[Data under study]
.....

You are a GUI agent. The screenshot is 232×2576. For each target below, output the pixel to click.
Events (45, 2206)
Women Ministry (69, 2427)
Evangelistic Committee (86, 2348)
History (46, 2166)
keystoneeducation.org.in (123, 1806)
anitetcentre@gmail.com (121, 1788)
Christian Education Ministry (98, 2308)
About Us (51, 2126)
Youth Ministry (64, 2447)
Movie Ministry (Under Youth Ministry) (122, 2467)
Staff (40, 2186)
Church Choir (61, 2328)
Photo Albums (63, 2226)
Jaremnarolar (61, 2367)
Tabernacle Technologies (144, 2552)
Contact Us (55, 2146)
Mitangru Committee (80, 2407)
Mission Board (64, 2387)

.....

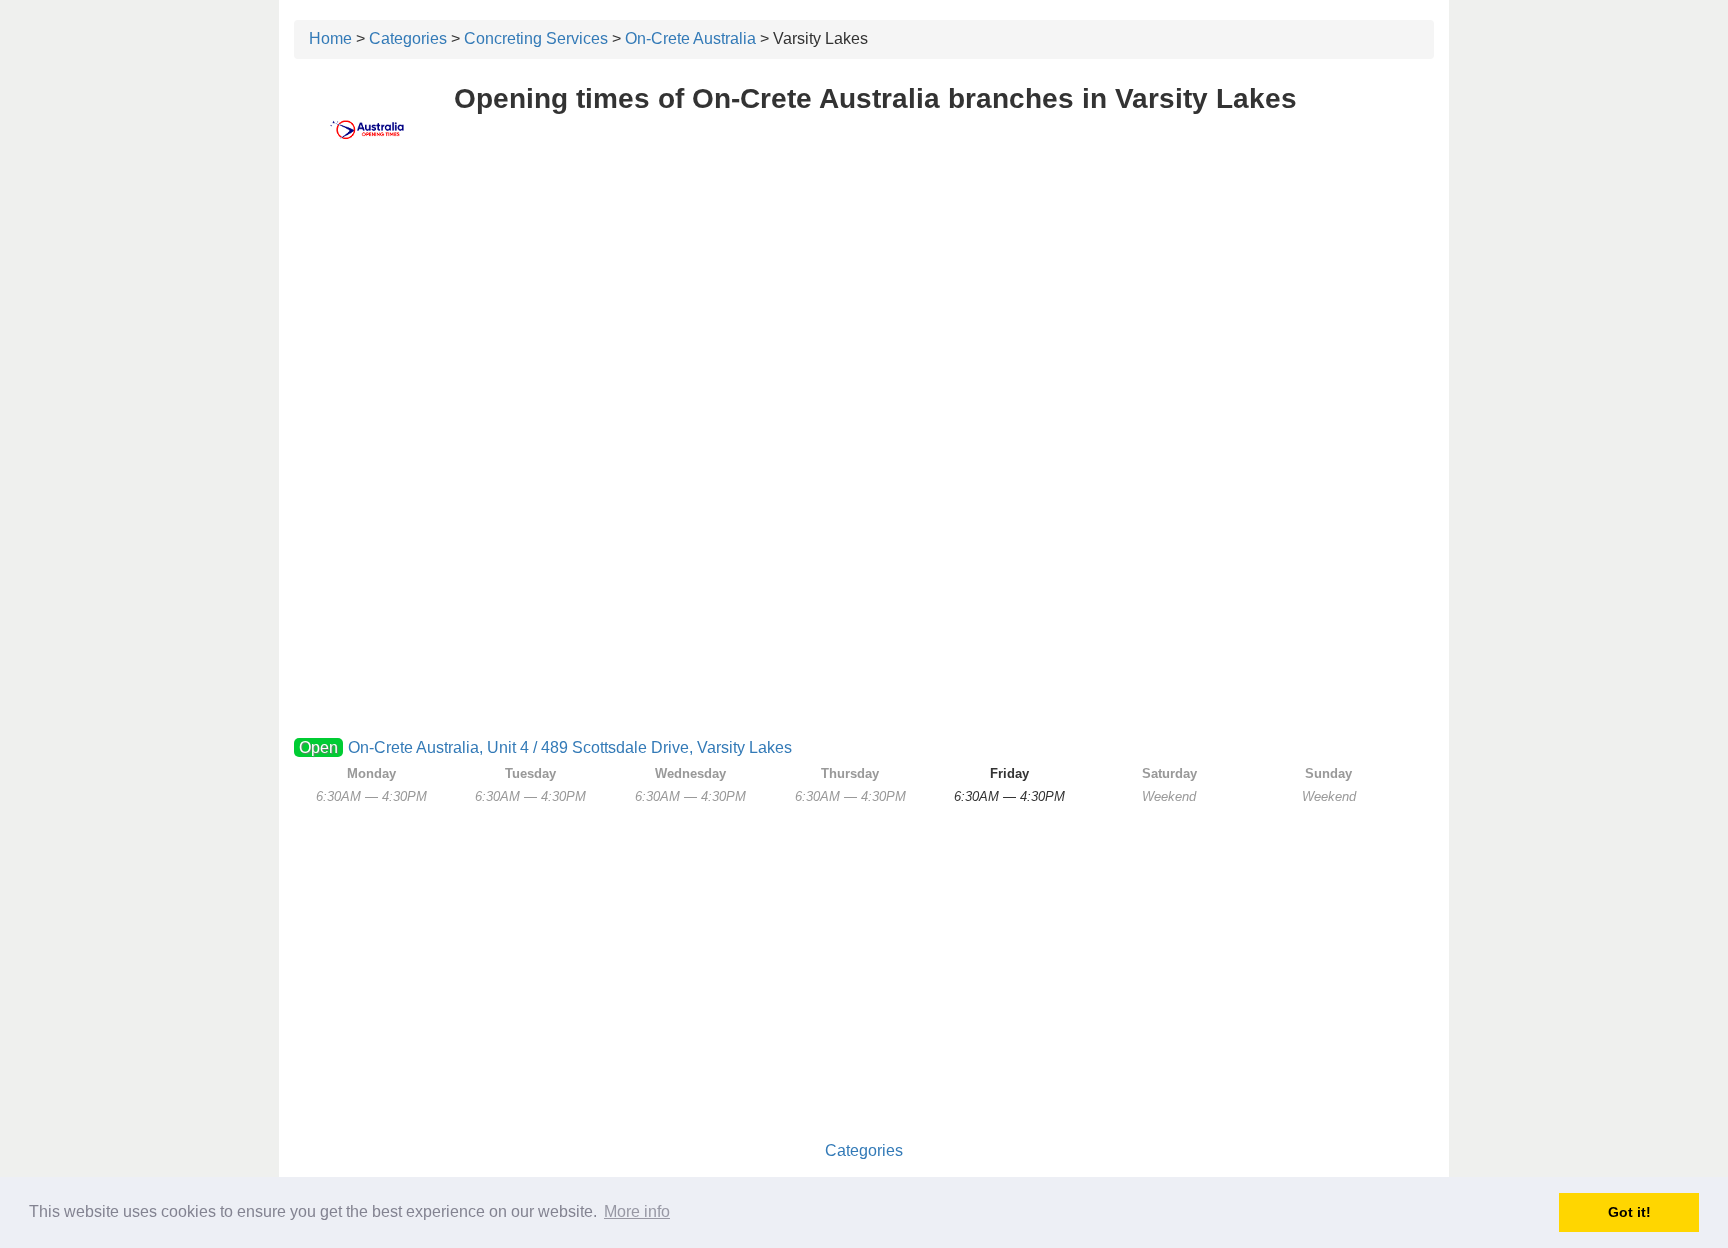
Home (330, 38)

.....

[Task prompt]
Your answer should be one number: how many lines above contain "Committee".

[Your solution]
2